■ WHAT YOU WILL DO: Start at the line with "Instruction: Click the Alex Morgan avatar" in the records below, stop at the line with "The image size is (1024, 562).", and return every line in that span exactly, the two end lines included.

■ EXTRACTED ENTRIES:
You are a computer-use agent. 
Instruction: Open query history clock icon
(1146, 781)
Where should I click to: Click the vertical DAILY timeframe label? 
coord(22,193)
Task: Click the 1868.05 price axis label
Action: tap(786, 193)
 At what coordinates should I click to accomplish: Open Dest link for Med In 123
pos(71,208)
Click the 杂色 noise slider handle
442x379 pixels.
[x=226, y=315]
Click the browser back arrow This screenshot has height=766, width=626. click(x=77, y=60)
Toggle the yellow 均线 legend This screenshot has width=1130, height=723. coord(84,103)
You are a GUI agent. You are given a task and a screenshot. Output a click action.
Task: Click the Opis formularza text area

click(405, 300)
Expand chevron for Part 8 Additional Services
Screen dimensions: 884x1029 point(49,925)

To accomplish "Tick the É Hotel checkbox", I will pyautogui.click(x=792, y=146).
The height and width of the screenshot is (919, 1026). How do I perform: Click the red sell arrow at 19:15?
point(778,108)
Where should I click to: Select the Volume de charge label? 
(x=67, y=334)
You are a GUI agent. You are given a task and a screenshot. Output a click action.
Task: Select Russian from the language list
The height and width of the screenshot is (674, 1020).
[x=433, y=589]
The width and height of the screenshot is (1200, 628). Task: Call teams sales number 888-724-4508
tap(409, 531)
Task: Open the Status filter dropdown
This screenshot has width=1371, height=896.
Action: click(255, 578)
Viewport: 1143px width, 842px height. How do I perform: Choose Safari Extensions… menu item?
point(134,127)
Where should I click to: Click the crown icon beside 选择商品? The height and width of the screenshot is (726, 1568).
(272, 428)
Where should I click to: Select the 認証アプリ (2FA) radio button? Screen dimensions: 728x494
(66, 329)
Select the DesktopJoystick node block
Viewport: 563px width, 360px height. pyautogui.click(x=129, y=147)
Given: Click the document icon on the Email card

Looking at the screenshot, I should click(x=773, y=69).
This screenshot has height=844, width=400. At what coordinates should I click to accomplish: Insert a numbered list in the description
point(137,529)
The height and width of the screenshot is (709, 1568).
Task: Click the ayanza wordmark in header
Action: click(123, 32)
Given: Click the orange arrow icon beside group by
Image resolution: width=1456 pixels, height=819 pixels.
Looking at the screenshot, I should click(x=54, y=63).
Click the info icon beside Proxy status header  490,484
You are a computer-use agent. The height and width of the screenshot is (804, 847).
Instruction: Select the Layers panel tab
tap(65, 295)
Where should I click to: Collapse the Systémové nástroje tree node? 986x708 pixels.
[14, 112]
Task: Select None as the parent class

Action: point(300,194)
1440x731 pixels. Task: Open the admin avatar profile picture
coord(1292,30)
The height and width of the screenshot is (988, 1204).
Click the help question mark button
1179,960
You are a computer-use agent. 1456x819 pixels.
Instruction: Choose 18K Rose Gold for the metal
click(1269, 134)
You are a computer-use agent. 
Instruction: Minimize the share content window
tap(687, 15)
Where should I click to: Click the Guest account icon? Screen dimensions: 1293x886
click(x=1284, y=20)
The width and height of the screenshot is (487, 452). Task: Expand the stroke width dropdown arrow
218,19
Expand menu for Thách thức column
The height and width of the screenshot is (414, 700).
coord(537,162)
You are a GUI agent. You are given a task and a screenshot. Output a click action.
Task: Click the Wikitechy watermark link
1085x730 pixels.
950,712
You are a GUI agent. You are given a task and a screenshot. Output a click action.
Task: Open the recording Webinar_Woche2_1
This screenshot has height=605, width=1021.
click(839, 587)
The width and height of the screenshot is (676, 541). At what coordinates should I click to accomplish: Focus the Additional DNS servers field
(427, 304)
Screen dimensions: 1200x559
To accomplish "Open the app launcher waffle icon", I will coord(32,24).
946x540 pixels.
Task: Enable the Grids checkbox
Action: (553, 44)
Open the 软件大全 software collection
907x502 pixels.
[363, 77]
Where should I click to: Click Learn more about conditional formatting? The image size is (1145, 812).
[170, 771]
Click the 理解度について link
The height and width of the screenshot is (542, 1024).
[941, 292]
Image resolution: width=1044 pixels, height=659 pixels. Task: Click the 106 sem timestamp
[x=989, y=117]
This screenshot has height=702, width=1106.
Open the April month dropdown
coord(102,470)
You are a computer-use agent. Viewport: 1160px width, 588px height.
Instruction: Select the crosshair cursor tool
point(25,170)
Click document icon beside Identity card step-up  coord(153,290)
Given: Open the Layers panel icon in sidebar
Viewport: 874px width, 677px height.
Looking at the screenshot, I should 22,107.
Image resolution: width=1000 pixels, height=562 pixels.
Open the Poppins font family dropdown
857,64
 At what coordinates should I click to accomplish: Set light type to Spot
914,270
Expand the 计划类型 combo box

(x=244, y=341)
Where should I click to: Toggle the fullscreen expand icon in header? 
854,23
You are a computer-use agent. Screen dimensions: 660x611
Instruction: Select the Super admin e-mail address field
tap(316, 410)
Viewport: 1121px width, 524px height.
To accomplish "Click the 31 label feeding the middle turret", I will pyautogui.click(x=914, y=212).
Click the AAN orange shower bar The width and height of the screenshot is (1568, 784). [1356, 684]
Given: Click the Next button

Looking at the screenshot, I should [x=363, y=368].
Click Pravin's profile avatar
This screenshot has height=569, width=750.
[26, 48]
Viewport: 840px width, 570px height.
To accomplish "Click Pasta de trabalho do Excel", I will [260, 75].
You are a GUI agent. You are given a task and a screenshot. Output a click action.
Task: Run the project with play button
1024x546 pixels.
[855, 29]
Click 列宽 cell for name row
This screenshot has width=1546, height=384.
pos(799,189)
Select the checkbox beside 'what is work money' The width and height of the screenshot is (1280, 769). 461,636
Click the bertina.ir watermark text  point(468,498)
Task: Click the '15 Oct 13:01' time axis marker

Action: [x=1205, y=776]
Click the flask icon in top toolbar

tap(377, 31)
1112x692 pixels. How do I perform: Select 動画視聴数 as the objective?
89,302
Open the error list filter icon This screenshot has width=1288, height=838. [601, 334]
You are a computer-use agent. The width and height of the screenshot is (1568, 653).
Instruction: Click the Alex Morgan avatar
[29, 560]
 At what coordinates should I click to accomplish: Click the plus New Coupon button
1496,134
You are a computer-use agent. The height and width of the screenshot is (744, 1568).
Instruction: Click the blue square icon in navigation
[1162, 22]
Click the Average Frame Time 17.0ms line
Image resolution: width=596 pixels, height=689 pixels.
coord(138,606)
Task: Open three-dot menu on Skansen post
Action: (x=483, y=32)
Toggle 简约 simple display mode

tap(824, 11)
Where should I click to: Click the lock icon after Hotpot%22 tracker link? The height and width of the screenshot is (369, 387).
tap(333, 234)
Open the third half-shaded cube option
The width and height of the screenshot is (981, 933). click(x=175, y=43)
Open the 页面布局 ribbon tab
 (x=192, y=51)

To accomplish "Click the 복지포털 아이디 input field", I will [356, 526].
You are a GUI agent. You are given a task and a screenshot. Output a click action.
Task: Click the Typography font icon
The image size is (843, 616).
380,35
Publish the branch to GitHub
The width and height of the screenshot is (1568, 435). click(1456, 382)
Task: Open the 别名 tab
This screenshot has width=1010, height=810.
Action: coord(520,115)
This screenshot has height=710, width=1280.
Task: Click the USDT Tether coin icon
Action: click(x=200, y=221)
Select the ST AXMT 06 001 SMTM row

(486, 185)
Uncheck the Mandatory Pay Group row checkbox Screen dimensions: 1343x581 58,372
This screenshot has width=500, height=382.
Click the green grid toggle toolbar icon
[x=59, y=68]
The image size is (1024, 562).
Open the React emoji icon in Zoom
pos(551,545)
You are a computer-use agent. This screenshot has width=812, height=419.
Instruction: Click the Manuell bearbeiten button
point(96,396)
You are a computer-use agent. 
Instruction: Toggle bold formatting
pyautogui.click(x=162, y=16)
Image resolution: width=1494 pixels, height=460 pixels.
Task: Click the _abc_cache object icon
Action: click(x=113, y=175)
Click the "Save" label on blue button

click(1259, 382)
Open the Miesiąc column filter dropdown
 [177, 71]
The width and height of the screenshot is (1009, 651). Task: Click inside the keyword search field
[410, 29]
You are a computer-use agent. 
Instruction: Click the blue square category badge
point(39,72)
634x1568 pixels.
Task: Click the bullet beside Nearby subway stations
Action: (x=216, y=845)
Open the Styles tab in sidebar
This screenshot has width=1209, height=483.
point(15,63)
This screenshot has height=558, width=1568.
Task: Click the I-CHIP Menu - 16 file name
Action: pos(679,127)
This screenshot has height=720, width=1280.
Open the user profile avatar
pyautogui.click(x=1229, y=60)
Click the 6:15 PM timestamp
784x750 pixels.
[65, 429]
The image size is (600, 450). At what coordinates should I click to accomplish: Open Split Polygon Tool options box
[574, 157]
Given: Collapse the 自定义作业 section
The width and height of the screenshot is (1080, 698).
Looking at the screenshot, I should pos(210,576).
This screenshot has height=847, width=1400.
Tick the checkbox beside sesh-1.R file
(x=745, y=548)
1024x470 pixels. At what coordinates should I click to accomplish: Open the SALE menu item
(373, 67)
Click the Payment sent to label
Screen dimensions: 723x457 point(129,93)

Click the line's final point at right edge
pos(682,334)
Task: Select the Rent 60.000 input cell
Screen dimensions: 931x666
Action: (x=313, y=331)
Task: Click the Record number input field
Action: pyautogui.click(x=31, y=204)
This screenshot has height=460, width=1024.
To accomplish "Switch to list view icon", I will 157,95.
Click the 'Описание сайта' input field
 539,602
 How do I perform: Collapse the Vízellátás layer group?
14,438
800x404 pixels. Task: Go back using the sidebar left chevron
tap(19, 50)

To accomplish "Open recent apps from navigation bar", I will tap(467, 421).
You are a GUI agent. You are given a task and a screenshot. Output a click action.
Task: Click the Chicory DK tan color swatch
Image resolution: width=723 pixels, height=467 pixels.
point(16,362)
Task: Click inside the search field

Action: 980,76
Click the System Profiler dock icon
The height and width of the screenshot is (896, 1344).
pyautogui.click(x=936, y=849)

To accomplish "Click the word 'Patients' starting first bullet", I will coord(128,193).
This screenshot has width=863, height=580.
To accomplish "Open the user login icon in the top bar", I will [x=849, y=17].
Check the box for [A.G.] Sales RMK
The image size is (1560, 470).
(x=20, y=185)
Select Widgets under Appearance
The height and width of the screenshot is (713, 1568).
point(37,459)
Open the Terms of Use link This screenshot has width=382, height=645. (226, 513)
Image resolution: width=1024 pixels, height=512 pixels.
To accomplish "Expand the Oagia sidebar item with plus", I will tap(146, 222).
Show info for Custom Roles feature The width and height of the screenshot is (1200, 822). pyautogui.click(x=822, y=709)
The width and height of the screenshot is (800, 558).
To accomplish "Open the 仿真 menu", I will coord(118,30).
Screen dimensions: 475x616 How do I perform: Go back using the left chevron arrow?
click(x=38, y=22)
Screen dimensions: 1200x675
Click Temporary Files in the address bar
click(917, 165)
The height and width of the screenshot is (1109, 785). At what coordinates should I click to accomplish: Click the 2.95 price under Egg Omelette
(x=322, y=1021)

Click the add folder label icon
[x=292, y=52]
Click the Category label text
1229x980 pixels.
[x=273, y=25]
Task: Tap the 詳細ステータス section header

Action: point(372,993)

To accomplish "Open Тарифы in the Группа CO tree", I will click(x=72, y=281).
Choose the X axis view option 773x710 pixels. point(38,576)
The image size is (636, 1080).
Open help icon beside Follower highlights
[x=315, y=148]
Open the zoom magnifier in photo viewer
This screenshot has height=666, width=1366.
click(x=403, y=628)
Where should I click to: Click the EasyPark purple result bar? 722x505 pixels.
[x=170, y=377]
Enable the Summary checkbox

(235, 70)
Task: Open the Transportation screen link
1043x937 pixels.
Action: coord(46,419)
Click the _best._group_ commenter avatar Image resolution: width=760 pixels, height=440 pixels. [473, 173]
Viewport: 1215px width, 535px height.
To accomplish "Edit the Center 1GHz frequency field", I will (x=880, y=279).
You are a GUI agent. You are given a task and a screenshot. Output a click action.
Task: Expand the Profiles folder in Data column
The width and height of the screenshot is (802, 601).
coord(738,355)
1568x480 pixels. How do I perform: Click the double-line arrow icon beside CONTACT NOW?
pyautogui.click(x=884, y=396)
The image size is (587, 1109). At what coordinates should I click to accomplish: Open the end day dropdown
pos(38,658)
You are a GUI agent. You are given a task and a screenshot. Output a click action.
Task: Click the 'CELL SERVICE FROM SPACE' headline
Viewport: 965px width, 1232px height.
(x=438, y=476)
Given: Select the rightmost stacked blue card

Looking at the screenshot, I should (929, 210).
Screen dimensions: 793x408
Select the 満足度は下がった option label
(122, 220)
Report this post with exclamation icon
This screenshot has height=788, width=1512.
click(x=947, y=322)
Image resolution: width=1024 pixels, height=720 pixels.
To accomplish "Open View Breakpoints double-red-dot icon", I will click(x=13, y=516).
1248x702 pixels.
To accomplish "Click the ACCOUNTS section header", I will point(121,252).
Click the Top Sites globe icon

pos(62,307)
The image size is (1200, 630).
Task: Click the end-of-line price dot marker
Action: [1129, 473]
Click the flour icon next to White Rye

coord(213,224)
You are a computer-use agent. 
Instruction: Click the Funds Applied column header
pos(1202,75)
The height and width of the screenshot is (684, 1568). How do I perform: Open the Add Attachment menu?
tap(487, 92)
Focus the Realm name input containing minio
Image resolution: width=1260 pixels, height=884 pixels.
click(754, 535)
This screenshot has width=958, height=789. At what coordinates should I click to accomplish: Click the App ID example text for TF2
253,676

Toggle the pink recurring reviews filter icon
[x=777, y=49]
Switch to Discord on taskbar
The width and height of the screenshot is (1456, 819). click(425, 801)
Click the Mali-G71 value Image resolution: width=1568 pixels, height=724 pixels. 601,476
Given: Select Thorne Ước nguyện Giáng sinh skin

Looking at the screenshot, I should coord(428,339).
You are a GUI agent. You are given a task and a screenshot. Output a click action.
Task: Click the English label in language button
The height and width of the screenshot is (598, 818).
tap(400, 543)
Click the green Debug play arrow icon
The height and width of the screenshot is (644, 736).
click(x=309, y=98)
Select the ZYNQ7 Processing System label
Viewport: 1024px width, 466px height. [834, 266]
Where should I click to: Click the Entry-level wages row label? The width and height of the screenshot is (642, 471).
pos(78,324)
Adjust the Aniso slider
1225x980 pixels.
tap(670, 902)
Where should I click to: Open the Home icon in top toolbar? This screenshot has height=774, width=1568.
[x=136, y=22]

■ RESULT:
Instruction: Click the Alex Morgan avatar
[29, 560]
 At what coordinates should I click to accomplish: Click the plus New Coupon button
1496,134
You are a computer-use agent. The height and width of the screenshot is (744, 1568).
Instruction: Click the blue square icon in navigation
[1162, 22]
Click the Average Frame Time 17.0ms line
Image resolution: width=596 pixels, height=689 pixels.
coord(138,606)
Task: Open three-dot menu on Skansen post
Action: (x=483, y=32)
Toggle 简约 simple display mode

tap(824, 11)
Where should I click to: Click the lock icon after Hotpot%22 tracker link? The height and width of the screenshot is (369, 387).
tap(333, 234)
Open the third half-shaded cube option
The width and height of the screenshot is (981, 933). click(x=175, y=43)
Open the 页面布局 ribbon tab
 (x=192, y=51)

To accomplish "Click the 복지포털 아이디 input field", I will [356, 526].
You are a GUI agent. You are given a task and a screenshot. Output a click action.
Task: Click the Typography font icon
The image size is (843, 616).
380,35
Publish the branch to GitHub
The width and height of the screenshot is (1568, 435). click(1456, 382)
Task: Open the 别名 tab
This screenshot has width=1010, height=810.
Action: coord(520,115)
This screenshot has height=710, width=1280.
Task: Click the USDT Tether coin icon
Action: click(x=200, y=221)
Select the ST AXMT 06 001 SMTM row

(486, 185)
Uncheck the Mandatory Pay Group row checkbox Screen dimensions: 1343x581 58,372
This screenshot has width=500, height=382.
Click the green grid toggle toolbar icon
[x=59, y=68]
The image size is (1024, 562).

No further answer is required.